DATA SHOWN below:
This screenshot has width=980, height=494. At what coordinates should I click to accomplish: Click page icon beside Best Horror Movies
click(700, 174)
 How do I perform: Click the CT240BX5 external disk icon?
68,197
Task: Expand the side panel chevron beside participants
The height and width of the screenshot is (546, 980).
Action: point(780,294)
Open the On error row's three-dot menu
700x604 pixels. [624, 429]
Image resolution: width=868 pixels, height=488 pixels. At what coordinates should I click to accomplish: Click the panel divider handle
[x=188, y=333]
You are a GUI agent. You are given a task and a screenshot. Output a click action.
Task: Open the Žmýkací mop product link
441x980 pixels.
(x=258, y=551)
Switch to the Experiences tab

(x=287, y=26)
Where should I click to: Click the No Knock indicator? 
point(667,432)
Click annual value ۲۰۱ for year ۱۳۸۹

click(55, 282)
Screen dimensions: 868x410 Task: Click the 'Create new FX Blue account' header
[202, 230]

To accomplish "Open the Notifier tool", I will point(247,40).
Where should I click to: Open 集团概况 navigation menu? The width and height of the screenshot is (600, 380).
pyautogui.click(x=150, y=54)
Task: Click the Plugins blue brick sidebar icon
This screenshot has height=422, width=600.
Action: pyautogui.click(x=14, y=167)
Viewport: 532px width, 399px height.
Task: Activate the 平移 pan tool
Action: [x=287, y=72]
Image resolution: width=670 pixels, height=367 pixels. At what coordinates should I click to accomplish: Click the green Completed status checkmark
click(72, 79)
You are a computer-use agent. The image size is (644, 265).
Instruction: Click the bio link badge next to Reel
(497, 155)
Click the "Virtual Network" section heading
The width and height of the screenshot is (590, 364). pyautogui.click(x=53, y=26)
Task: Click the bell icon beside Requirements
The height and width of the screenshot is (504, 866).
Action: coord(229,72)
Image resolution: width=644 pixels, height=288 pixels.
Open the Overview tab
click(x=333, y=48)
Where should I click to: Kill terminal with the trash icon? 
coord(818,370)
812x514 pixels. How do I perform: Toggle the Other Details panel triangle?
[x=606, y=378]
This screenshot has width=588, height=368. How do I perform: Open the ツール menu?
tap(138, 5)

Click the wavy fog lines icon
End of DATA SHOWN.
WHAT YOU ARE ASKED TO DO
Go to the line holding "Task: Click the Plugins" in the entries above and return it, along with every line after it, exactly as written.

WRITTEN SOLUTION
Task: Click the Plugins blue brick sidebar icon
This screenshot has height=422, width=600.
Action: pyautogui.click(x=14, y=167)
Viewport: 532px width, 399px height.
Task: Activate the 平移 pan tool
Action: [x=287, y=72]
Image resolution: width=670 pixels, height=367 pixels. At what coordinates should I click to accomplish: Click the green Completed status checkmark
click(72, 79)
You are a computer-use agent. The image size is (644, 265).
Instruction: Click the bio link badge next to Reel
(497, 155)
Click the "Virtual Network" section heading
The width and height of the screenshot is (590, 364). pyautogui.click(x=53, y=26)
Task: Click the bell icon beside Requirements
The height and width of the screenshot is (504, 866).
Action: coord(229,72)
Image resolution: width=644 pixels, height=288 pixels.
Open the Overview tab
click(x=333, y=48)
Where should I click to: Kill terminal with the trash icon? 
coord(818,370)
812x514 pixels. How do I perform: Toggle the Other Details panel triangle?
[x=606, y=378]
This screenshot has width=588, height=368. How do I perform: Open the ツール menu?
tap(138, 5)

Click the wavy fog lines icon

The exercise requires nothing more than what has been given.